I think this even works with negative numbers in the list.

Answer 2

The recursive formula is indeed correct, but only if it is extended with the following:

output = min(sum(n-1), sum(n-2), sum(n-3))

... where n is the size of arr. In case n < 3, then the output is the minimum of all arr values of course.

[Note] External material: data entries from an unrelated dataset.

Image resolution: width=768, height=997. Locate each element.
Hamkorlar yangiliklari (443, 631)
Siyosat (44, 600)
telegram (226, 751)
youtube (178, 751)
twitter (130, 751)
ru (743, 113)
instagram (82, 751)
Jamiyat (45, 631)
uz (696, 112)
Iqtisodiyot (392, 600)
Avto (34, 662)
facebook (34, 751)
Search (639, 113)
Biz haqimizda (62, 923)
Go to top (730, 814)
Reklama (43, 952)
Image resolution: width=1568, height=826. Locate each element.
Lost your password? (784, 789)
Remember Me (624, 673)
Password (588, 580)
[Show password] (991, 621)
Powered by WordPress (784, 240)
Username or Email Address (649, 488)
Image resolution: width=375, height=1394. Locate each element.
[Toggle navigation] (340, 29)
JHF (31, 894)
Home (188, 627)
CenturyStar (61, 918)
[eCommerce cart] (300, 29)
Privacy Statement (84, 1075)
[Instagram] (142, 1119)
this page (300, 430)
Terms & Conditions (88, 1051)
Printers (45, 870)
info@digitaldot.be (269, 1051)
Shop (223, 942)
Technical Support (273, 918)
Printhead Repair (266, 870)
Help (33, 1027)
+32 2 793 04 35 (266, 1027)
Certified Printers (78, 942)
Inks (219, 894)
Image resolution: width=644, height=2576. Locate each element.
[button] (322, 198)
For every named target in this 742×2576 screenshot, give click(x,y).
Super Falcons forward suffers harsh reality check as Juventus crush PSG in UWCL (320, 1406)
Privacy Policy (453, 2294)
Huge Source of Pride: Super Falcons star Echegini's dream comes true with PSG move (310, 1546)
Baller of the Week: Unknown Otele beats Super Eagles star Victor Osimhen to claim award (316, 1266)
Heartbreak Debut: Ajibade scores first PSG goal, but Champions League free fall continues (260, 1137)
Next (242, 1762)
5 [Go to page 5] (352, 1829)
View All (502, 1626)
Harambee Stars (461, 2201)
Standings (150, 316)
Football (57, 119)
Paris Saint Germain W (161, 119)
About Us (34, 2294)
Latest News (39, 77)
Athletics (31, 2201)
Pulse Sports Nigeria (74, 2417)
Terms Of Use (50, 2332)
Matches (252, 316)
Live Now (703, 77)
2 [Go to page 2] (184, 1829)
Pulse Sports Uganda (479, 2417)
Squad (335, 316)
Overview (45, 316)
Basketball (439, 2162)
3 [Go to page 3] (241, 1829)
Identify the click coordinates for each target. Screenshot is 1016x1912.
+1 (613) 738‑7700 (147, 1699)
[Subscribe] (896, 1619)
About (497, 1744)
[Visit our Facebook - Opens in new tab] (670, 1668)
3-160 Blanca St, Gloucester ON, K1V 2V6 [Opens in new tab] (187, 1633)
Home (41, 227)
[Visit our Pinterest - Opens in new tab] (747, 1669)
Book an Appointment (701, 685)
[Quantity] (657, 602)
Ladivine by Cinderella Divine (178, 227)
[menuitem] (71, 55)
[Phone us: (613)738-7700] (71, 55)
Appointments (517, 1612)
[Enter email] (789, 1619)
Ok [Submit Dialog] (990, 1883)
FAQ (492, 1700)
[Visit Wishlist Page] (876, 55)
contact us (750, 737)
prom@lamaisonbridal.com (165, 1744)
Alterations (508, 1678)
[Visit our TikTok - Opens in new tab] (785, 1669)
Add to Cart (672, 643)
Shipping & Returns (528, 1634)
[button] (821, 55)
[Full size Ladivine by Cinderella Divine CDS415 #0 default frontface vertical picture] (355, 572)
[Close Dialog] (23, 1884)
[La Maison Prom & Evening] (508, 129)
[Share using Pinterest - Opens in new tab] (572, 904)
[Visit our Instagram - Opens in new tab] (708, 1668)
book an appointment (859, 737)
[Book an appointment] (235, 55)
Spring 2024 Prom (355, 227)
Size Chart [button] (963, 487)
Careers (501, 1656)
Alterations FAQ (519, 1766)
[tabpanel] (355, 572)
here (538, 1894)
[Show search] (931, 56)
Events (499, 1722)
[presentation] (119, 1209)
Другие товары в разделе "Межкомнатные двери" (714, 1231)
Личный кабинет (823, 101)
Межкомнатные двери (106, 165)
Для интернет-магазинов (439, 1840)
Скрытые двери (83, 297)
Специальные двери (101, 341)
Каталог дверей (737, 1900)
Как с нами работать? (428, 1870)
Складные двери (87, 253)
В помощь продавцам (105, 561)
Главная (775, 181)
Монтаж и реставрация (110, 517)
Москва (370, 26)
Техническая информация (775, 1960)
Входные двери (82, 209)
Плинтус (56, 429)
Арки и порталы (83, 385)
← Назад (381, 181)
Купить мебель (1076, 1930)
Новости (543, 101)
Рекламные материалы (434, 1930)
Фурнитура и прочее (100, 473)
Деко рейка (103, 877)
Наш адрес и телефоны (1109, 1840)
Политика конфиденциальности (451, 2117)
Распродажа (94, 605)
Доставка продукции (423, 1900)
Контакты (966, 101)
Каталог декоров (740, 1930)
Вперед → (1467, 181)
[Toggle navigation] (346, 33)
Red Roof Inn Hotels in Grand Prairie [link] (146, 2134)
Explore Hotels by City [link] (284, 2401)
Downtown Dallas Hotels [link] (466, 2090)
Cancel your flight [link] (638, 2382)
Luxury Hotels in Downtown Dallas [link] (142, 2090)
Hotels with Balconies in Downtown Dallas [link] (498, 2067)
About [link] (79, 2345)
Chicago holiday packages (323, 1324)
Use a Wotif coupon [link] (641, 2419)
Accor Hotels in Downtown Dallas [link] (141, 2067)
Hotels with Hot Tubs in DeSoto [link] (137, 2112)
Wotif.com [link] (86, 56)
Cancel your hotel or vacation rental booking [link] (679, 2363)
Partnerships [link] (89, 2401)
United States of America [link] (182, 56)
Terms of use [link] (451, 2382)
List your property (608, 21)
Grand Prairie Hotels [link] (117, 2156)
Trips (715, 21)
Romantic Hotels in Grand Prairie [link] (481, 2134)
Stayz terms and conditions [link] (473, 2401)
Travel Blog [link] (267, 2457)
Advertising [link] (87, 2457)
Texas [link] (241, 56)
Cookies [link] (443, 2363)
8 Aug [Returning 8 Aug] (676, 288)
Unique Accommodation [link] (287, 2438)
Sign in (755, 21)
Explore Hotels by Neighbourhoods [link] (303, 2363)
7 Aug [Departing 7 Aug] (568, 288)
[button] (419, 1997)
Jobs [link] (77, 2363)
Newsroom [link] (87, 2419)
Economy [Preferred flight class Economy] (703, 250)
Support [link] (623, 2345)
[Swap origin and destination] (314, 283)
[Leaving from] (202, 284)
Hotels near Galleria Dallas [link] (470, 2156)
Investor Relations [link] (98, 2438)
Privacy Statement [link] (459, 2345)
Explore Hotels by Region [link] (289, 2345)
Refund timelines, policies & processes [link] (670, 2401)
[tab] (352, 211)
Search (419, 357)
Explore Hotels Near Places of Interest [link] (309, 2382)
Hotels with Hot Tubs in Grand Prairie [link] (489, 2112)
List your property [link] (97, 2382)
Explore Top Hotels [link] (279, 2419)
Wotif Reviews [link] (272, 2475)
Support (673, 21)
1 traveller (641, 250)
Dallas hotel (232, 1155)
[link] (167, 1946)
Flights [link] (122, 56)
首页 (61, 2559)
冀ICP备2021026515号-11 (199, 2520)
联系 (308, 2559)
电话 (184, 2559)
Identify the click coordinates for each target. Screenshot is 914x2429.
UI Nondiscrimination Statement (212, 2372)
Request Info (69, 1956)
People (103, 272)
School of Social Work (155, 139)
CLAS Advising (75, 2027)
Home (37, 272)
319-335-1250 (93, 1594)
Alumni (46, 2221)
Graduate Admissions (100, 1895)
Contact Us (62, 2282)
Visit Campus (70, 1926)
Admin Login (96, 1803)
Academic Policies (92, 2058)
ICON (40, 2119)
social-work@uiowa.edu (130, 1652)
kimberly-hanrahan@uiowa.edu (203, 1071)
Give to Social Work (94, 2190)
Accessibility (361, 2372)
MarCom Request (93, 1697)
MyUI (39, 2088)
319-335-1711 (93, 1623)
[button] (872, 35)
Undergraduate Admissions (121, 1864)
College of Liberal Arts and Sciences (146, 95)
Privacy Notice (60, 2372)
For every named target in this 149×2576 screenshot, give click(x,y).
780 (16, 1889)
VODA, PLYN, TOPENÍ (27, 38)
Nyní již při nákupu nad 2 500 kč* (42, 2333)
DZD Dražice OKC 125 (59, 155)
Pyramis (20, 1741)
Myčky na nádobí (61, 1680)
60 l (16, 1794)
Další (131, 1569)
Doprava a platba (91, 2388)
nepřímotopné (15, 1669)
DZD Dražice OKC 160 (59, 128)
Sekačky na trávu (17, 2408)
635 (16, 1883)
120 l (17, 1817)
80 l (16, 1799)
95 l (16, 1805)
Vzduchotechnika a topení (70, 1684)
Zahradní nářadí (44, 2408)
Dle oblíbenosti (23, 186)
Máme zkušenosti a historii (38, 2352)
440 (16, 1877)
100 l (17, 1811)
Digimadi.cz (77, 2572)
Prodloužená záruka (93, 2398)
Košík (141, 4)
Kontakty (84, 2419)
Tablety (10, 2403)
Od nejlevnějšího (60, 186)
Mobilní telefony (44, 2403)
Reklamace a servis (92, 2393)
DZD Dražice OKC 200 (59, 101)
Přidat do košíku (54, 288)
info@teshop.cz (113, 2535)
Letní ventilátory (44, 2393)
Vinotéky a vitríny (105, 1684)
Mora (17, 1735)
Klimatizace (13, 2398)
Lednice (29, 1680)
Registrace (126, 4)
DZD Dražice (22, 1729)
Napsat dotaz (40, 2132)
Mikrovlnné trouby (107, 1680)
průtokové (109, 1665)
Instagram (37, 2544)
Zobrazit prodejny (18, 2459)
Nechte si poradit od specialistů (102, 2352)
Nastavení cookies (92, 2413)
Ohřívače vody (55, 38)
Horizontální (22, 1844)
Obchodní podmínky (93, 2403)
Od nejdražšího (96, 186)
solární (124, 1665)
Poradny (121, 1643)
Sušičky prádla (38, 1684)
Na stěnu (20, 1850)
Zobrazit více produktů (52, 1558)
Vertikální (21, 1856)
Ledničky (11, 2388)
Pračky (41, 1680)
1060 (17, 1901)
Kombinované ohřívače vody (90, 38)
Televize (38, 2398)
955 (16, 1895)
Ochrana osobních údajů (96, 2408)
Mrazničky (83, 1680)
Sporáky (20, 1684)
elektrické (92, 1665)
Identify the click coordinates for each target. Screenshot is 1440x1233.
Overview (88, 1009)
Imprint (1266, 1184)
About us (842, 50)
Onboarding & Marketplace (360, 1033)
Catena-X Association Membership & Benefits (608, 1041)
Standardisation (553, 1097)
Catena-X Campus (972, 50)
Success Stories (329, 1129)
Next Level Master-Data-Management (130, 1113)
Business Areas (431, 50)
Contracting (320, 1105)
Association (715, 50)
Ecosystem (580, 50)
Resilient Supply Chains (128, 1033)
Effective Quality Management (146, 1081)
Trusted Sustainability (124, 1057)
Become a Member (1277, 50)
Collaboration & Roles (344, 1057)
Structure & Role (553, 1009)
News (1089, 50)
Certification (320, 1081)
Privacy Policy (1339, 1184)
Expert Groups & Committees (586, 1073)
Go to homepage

The recursive formula fulfils the requirement "at least one element out of every 3 consecutive elements is picked", which is the same as saying that the index distance between two neighboring picks (or the end of the array) is at the most 3:

• For i >= 3, sum(i) will include the value at i, and at least one of the values at i-1, i-2 or i-3, because the sum definition for each of those includes the value at that index also. Obviously the index difference will be at most i - (i-3), i.e. 3.

• For i < 3, it is true since there are fewer than 3 values preceding them.

The recursive formula (including the necessary formula for the final output), also fulfils the requirement that "the minimum sum of elements" should be output. This is because the optimal solution must include the value at index n-1, n-2 or n-3, otherwise the other condition is not met.

• As sum(i) minimises the sum when i must be included, the minimum among sum(n-1), sum(n-2), sum(n-3) will thus find the optimal solution.